種は変移するか Rudwick, Worlds before Adam, ch. 17

Worlds Before Adam: The Reconstruction of Geohistory in the Age of Reform

Worlds Before Adam: The Reconstruction of Geohistory in the Age of Reform

  • Martin J. S. Rudwick, Worlds before Adam: The Reconstruction of Geohistory in the Age of Reform (Chicago: University of Chicago Press, 2008), 237–50.

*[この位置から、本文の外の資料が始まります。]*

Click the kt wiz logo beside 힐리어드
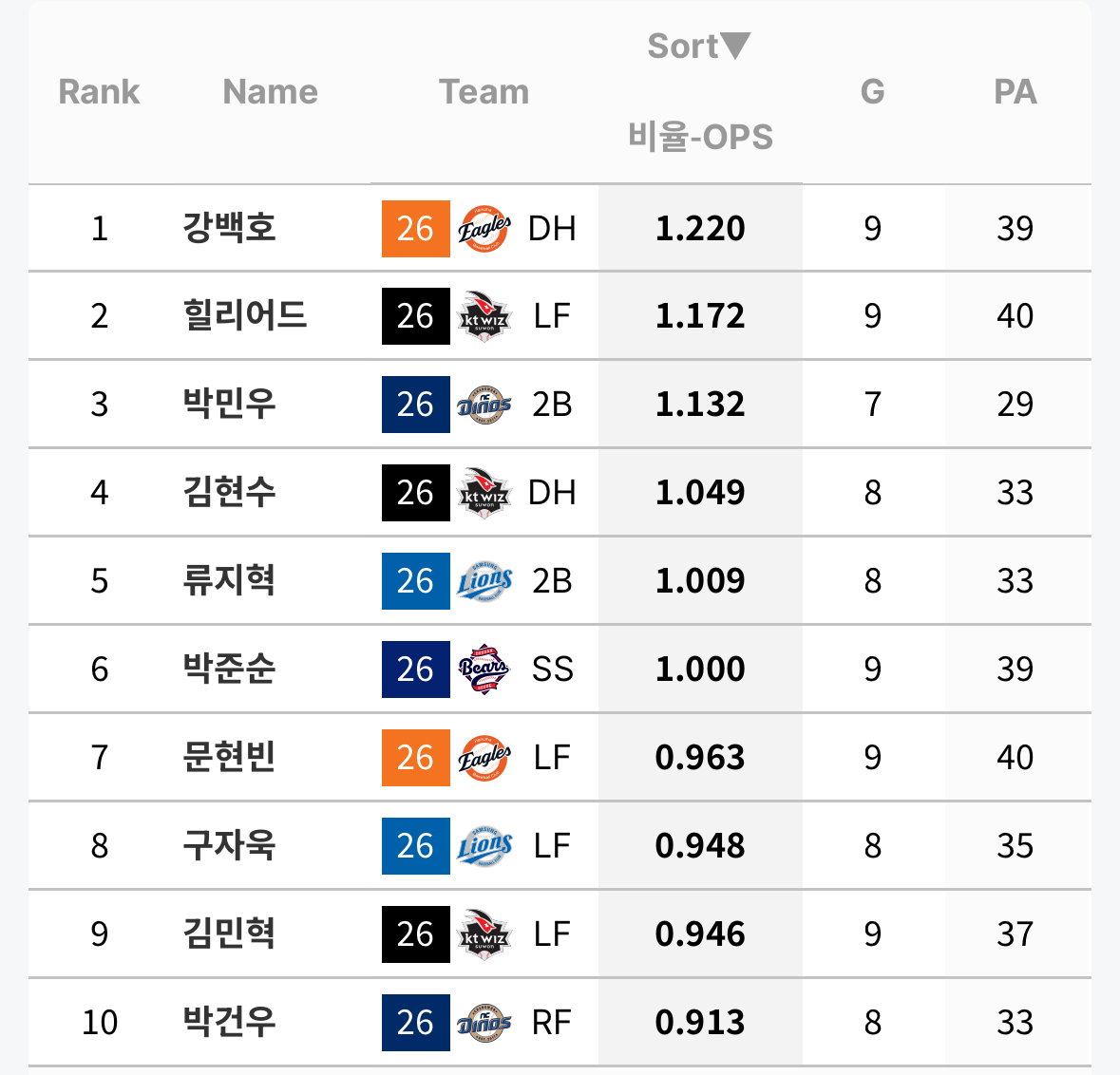 pyautogui.click(x=484, y=316)
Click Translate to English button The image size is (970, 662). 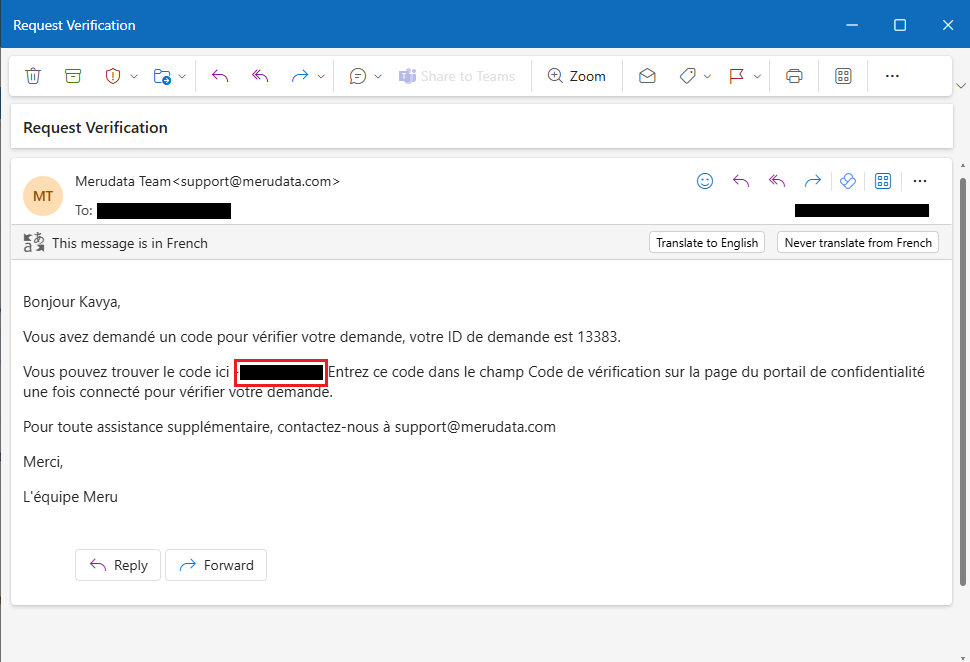(707, 242)
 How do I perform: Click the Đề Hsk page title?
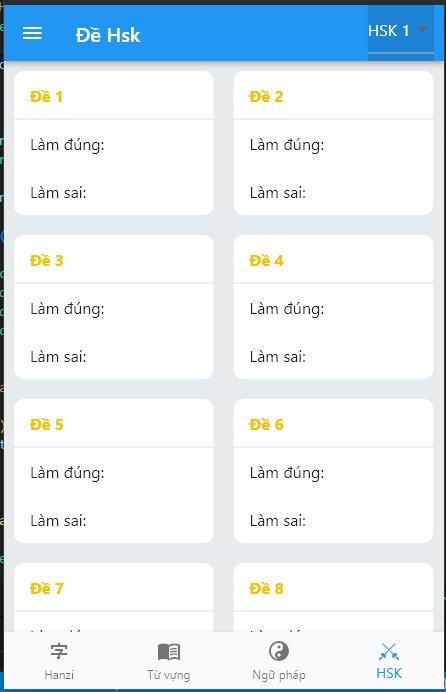pos(108,35)
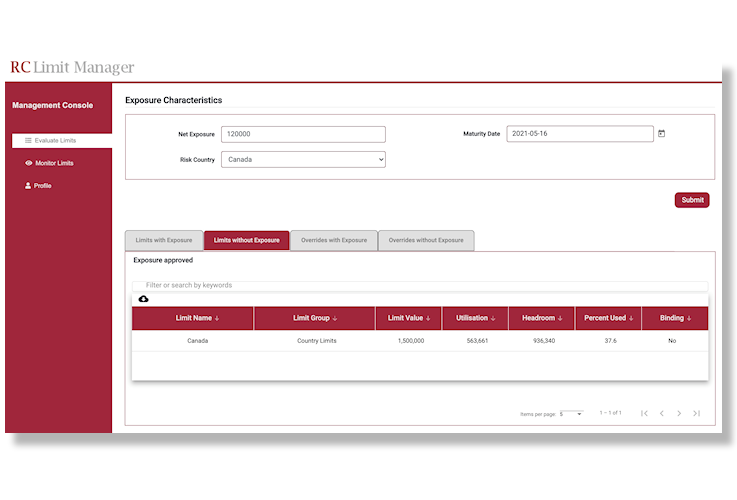Click the cloud download icon above the table
The height and width of the screenshot is (500, 737).
coord(143,299)
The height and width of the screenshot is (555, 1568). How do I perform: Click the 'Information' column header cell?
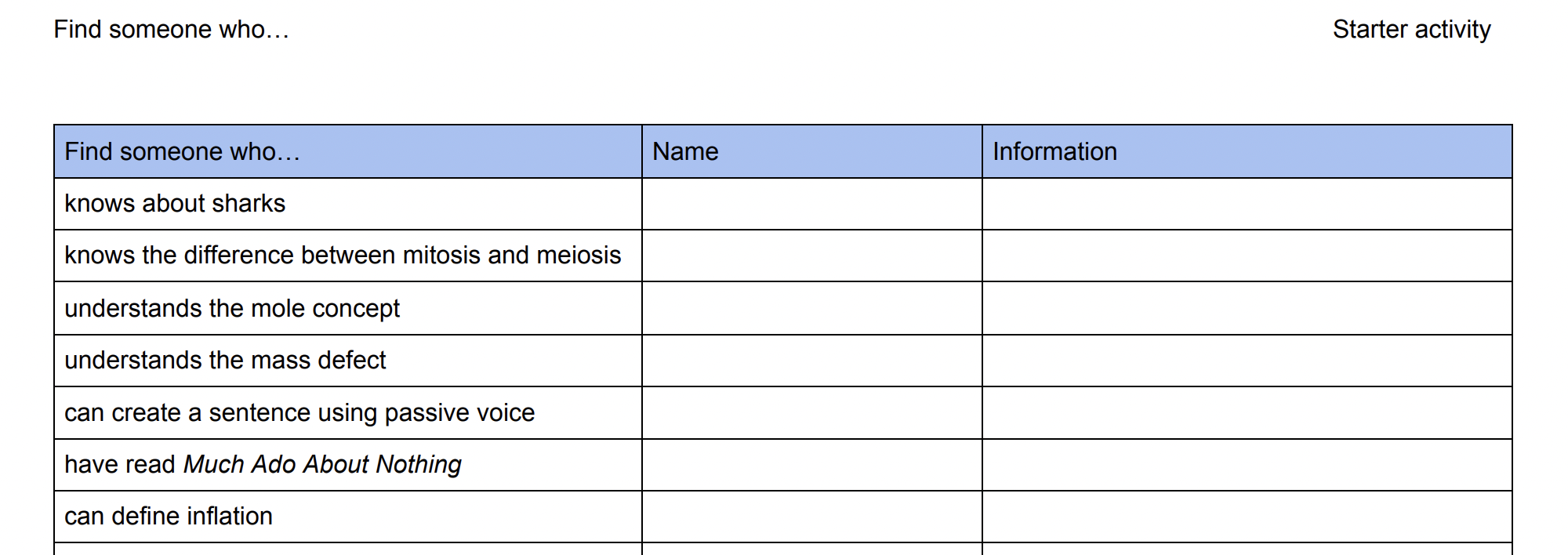[x=1247, y=151]
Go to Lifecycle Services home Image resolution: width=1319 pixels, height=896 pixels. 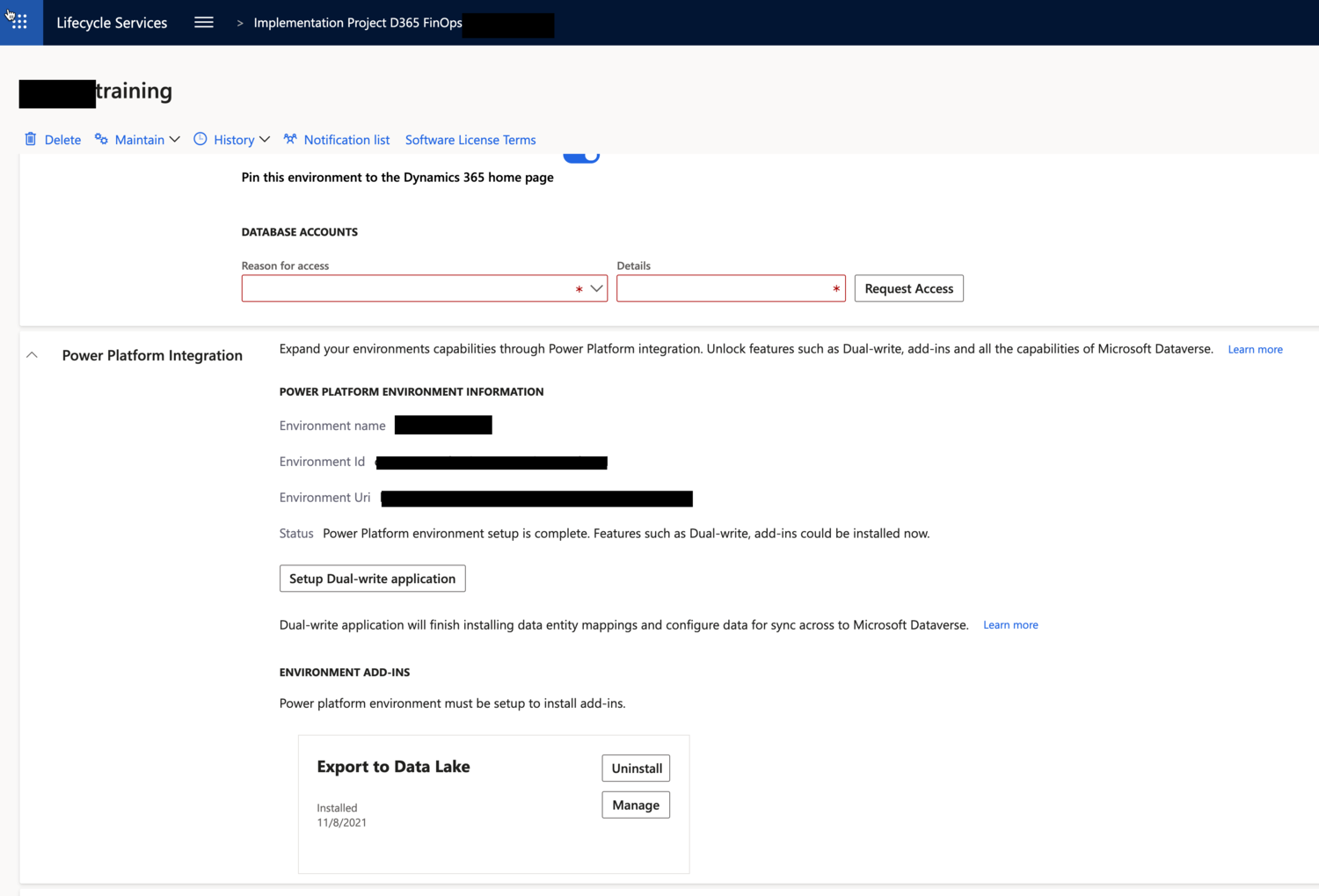(111, 22)
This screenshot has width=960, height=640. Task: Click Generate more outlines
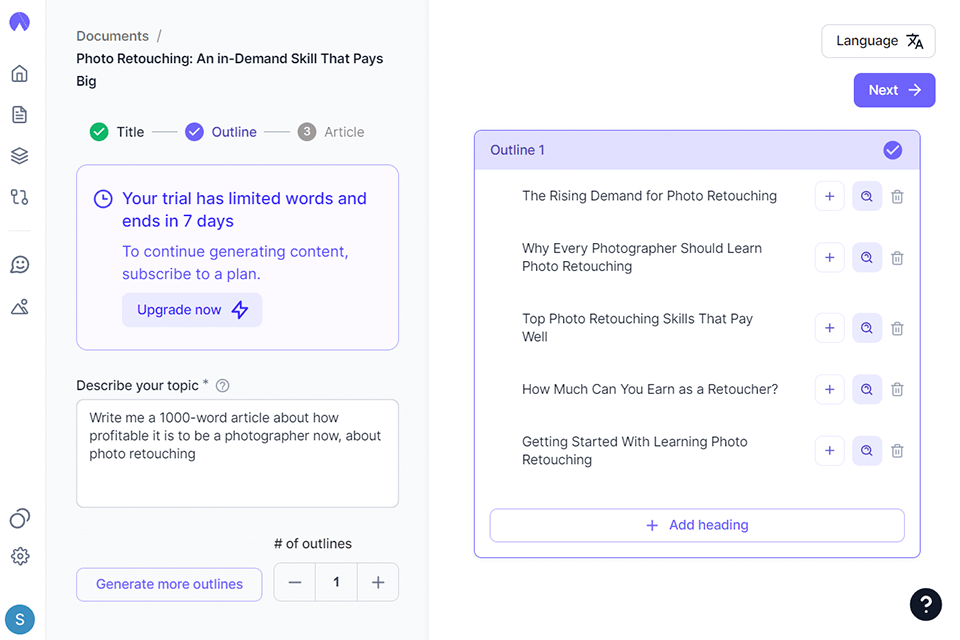point(169,584)
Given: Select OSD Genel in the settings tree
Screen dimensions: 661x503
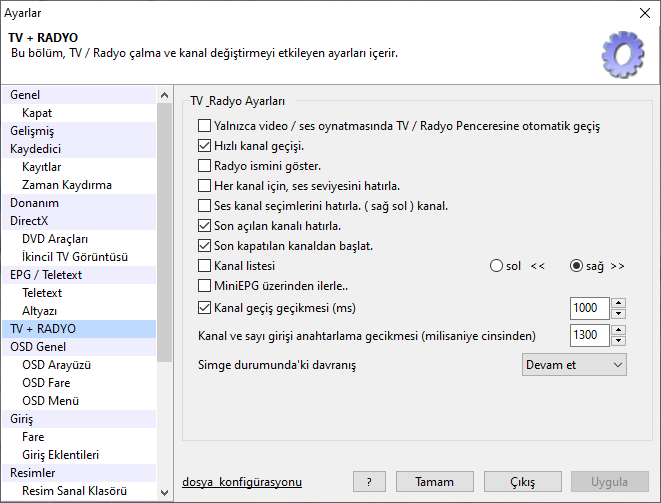Looking at the screenshot, I should tap(38, 346).
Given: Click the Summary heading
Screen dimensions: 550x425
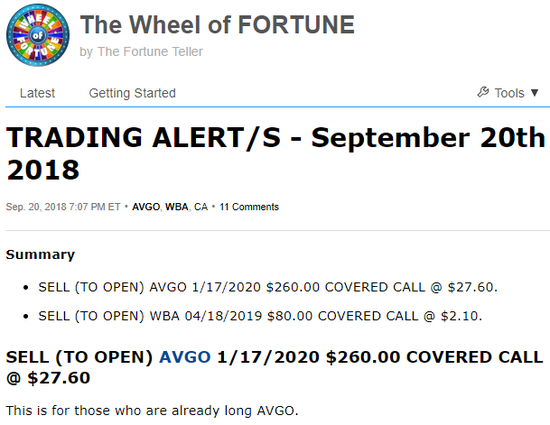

 1830年代の議論を支配するライエルの地球史を準備したものとして、生物変移の可能性をめぐる議論が取りあげられます。1820年代には生物種がかつて絶滅してきたことは当然視されていました。しかし大量絶滅のあとに出現するようにみえる新たな種はどこからくるのかを説明するのは困難でした。ここでラマルクの「変移論 transformism」を説明原理として持ち出す人物が現れます。キュビエの同僚であったエティエンヌ・ジョフロワ・サン=ティレール(1772–1844)はワニの化石の観察から、爬虫類から哺乳類への変移が示されると主張しました。変移の原因として彼は奇形を挙げました。奇形として生まれた個体が変移のはじまりとなるというのです。ジョフロワの見解が広く受け入れられることはありませんでした。生物種は環境に適応しているのだから奇形が適切な種として残ることはない。そもそも環境に適応した生物種があることこそ神のすぐれた世界デザインの証明なのだから、それを奇形のような偶然に端を発するものとするのは認められない。このような難点と並んで、ジョフロワが提示したワニの変移の過程は当時の地質学の知見と両立しがたいものであったことも、彼のテーゼの説得力を失わせました。

 しかし少なくともジョフロワの主張は、変移説がまだ無視できぬ学説であることを示していました。事実若きチャールズ・ライエルはジョフロワの著作を読んで以降、ラマルクの変移論を真剣に考察するようになります。彼は人間の起源を動物にさかのぼらせかねない変移論を拒絶しました。そのために彼が構想したのは変移説の前提である生物が低位から高位の種へと方向性をもって(directional)出現しているという化石調査に基づく見解を否定することでした。また彼は地球が原初の非常に熱い状態からじょじょに冷却されてきたというモデルも疑問視しました。むしろ地球は熱くなったり寒くなったりというサイクルを繰り返しながら、長いスパンで見れば定常状態を保っているのではないか?同じ定常状態は生物種にも認められるのではないか?ここからライエルの地球史が出発することになります。